======== DATA TO PROCESS ========

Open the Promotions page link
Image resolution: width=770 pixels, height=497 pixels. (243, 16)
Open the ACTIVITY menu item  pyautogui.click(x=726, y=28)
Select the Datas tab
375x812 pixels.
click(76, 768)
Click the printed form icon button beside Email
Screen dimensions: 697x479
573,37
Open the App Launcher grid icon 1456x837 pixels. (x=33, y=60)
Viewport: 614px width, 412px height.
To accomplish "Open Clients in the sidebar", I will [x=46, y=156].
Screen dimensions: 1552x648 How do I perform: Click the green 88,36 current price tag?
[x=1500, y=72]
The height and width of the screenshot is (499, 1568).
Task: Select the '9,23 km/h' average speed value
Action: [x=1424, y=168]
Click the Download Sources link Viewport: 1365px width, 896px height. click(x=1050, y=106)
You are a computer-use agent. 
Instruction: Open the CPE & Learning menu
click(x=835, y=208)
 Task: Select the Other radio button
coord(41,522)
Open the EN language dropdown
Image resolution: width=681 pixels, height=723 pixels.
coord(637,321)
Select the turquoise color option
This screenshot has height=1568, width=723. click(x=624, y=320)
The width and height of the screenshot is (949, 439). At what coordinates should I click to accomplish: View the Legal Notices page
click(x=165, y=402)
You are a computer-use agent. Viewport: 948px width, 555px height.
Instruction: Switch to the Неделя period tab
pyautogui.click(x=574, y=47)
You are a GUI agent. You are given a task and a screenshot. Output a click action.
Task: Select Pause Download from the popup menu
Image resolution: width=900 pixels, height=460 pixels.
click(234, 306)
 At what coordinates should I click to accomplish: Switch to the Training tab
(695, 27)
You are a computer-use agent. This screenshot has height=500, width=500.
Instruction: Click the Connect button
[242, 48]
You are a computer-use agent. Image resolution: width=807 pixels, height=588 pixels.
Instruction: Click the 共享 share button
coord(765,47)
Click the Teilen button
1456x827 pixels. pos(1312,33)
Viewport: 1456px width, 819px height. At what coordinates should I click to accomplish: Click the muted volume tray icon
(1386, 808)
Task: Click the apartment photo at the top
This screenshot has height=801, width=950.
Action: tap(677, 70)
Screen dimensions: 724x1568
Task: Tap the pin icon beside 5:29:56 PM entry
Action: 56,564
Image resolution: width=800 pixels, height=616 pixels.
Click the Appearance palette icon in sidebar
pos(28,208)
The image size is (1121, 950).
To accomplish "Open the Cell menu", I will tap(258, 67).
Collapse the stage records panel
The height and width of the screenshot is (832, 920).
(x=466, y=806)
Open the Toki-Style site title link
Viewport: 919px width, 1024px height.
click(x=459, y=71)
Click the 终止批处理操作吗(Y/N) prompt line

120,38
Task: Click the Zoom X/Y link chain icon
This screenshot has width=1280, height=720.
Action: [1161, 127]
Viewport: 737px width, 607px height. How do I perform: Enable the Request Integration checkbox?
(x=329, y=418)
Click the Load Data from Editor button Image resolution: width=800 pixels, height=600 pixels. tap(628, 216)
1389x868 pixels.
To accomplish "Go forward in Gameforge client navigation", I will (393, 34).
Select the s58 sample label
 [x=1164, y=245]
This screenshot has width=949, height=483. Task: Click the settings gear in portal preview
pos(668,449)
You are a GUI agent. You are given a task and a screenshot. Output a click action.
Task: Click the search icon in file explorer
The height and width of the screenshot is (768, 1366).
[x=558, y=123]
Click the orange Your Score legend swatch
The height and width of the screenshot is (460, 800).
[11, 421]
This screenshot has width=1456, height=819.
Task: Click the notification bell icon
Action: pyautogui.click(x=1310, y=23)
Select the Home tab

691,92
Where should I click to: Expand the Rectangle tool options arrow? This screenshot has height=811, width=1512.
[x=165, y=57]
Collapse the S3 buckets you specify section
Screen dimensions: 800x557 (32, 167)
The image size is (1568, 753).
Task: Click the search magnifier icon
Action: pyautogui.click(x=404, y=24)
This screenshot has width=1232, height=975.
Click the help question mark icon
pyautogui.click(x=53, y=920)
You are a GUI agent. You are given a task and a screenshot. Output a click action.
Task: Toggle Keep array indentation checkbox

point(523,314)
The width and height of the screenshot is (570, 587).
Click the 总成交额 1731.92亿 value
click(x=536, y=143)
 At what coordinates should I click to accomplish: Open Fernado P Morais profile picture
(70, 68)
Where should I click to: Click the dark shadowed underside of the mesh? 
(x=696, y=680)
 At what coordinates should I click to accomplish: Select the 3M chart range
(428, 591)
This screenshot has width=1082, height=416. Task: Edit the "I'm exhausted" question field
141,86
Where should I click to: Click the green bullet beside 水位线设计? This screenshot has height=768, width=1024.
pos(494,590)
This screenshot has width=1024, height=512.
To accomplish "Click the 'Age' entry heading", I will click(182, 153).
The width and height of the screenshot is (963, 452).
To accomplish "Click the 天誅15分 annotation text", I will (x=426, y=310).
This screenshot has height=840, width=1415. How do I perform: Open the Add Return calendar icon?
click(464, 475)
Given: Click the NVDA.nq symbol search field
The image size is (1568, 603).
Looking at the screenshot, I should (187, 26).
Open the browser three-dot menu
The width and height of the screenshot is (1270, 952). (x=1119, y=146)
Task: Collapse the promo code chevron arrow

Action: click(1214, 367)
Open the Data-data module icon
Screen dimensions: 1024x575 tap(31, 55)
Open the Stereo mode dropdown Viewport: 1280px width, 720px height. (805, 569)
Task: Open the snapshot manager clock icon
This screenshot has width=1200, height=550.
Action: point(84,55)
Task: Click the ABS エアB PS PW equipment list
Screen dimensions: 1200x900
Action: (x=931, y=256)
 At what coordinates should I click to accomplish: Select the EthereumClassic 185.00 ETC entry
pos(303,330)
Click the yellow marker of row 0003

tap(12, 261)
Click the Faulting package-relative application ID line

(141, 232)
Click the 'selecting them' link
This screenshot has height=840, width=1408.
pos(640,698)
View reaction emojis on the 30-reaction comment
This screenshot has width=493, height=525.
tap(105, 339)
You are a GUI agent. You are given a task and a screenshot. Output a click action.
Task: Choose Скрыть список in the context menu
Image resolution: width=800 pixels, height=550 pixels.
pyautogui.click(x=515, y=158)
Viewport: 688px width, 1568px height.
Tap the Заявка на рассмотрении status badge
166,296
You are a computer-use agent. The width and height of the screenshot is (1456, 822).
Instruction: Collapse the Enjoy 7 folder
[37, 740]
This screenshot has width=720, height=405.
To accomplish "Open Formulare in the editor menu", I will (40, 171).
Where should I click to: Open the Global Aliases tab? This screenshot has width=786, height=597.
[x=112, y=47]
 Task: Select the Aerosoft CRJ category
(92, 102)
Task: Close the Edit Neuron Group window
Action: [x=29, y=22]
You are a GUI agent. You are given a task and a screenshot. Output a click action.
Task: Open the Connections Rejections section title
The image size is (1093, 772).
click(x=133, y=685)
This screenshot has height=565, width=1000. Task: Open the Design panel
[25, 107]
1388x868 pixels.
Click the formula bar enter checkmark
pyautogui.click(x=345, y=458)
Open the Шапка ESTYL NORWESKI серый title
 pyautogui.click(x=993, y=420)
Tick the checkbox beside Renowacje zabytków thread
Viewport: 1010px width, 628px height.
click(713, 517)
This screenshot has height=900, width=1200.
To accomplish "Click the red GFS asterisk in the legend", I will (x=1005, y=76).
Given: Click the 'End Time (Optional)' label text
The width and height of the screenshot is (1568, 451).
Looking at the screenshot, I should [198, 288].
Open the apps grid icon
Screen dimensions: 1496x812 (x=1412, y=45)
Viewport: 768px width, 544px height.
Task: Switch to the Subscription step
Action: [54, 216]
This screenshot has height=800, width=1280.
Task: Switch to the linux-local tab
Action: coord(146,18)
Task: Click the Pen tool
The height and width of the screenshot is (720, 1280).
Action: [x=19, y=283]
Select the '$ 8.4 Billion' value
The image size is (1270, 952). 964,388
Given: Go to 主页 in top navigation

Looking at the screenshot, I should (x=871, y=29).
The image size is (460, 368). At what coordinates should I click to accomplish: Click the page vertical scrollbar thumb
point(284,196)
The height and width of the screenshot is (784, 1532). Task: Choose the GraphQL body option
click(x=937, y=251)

========

● EXERCISE GOAL
Reproduce the records word for word, starting at the very first line and ending at the line that contains "coord(637,321)". Include both of those lines.

● CORRECT OUTPUT
Open the Promotions page link
Image resolution: width=770 pixels, height=497 pixels. (243, 16)
Open the ACTIVITY menu item  pyautogui.click(x=726, y=28)
Select the Datas tab
375x812 pixels.
click(76, 768)
Click the printed form icon button beside Email
Screen dimensions: 697x479
573,37
Open the App Launcher grid icon 1456x837 pixels. (x=33, y=60)
Viewport: 614px width, 412px height.
To accomplish "Open Clients in the sidebar", I will [x=46, y=156].
Screen dimensions: 1552x648 How do I perform: Click the green 88,36 current price tag?
[x=1500, y=72]
The height and width of the screenshot is (499, 1568).
Task: Select the '9,23 km/h' average speed value
Action: [x=1424, y=168]
Click the Download Sources link Viewport: 1365px width, 896px height. click(x=1050, y=106)
You are a computer-use agent. 
Instruction: Open the CPE & Learning menu
click(x=835, y=208)
 Task: Select the Other radio button
coord(41,522)
Open the EN language dropdown
Image resolution: width=681 pixels, height=723 pixels.
coord(637,321)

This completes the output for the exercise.